This paper presents an optimized sliding mode controller (OPSMC) for vibration control of active suspension systems. The proposed controller consists of two parts: the first is the fast terminal sliding mode controller which performs fast convergence, and the second is the particle swarm optimization algorithm which is used to achieve the optimal controller’s’ parameters. The merit of OPSMC has quite simple structure and easy to be regulated, as well as improve the tracking performance. The half-car active suspension systems with non-linearity such as the parameters variation and external disturbance are simultaneously taken into account to provide a realistic framework. The control objective is to deal with the classical conflict between minimizing vertical and angular chassis accelerations to increase the ride comfort.

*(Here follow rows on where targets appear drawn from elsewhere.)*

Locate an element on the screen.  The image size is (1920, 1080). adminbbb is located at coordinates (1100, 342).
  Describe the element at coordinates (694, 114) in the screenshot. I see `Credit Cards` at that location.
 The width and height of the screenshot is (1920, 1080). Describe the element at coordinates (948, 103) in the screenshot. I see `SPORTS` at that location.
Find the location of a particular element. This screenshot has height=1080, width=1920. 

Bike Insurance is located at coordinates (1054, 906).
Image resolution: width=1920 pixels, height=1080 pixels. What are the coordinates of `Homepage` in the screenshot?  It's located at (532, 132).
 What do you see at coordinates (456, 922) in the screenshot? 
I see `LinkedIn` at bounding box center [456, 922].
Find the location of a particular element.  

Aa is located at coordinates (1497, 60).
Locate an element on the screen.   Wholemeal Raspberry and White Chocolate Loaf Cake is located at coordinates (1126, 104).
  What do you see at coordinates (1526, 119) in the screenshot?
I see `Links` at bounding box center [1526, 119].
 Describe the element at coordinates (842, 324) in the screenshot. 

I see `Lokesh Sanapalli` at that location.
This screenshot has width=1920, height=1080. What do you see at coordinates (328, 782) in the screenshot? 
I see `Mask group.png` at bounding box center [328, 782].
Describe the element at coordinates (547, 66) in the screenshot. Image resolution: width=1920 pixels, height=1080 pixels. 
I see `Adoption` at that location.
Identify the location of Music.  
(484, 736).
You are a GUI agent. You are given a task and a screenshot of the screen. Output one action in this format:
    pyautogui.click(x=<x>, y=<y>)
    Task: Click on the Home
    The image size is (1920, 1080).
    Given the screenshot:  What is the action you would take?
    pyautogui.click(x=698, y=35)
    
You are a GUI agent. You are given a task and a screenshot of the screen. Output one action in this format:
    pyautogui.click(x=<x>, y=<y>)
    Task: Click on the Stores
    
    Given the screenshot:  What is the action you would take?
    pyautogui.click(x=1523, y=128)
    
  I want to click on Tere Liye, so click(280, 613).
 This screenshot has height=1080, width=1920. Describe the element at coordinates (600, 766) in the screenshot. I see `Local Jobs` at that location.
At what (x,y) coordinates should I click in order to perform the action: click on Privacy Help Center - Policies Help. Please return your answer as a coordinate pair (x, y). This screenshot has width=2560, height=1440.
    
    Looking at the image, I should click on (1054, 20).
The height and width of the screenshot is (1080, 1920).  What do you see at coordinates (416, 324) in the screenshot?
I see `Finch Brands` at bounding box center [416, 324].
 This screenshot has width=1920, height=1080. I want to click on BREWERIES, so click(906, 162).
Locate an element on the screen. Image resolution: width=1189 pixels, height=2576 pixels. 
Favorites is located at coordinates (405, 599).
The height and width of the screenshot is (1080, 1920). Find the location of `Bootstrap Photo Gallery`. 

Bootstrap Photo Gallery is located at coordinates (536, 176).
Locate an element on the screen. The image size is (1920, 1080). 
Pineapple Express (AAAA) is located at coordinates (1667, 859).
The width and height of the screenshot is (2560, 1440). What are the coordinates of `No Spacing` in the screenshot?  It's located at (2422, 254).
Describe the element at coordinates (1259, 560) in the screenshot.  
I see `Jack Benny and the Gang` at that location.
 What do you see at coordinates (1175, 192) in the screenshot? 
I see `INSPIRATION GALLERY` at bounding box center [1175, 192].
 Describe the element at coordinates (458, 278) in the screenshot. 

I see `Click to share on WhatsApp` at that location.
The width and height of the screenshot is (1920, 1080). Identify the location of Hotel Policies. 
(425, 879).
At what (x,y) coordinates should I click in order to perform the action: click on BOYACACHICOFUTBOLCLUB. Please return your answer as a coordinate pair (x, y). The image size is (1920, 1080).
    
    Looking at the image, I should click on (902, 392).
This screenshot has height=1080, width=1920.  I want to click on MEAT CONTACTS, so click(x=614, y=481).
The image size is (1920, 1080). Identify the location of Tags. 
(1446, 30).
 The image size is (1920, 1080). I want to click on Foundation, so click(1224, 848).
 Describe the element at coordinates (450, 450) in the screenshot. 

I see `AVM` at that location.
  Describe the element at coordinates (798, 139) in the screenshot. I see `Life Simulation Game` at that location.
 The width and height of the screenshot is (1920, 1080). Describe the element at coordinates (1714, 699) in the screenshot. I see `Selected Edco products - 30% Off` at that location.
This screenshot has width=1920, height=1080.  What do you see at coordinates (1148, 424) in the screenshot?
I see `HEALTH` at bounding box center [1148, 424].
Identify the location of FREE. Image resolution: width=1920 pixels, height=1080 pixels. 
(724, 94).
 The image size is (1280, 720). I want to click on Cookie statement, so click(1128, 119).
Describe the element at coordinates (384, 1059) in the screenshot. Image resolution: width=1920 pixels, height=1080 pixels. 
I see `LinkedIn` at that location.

Versus, to keep minimum dynamic wheel loads and suspension deflections to ensure the ride safety. Finally, to show the performance of the proposed OPSMC, the comparison with a recently developed efficient method called optimization and static output-feedback control (OPSOFC) is conducted with different roads disturbances.

中文翻译：

---

半车式主动悬架系统的优化快速终端滑模控制

本文提出了一种用于主动悬架系统振动控制的优化滑模控制器（OPSMC）。所提出的控制器包括两部分：第一部分是执行快速收敛的快速终端滑模控制器，第二部分是用于获得最佳控制器参数的粒子群优化算法。OPSMC的优点是结构简单，易于调节，并提高了跟踪性能。同时考虑了具有非线性（例如参数变化和外部干扰）的半车主动悬架系统，以提供一个现实的框架。控制目标是解决最小化垂直和角向底盘加速度以增加乘坐舒适性之间的经典冲突。与，保持最小的动态车轮载荷和悬架挠度，以确保行驶安全。最后，为了显示所提出的OPSMC的性能，在不同的道路干扰情况下，与最近开发的称为优化和静态输出反馈控制（OPSOFC）的有效方法进行了比较。